* [任务要求] 从下面的条目中选出含有“Switch”一词的每一行，逐行照抄。区分大小写。

* [所给信息]
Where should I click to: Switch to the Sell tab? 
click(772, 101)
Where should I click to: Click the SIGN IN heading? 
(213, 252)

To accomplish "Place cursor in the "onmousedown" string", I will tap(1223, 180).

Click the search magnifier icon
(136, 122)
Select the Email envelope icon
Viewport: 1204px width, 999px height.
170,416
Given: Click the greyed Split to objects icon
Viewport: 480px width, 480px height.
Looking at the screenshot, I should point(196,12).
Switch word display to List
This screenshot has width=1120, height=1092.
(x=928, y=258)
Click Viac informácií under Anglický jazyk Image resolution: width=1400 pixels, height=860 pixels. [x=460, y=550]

* [输出结果]
Where should I click to: Switch to the Sell tab? 
Switch word display to List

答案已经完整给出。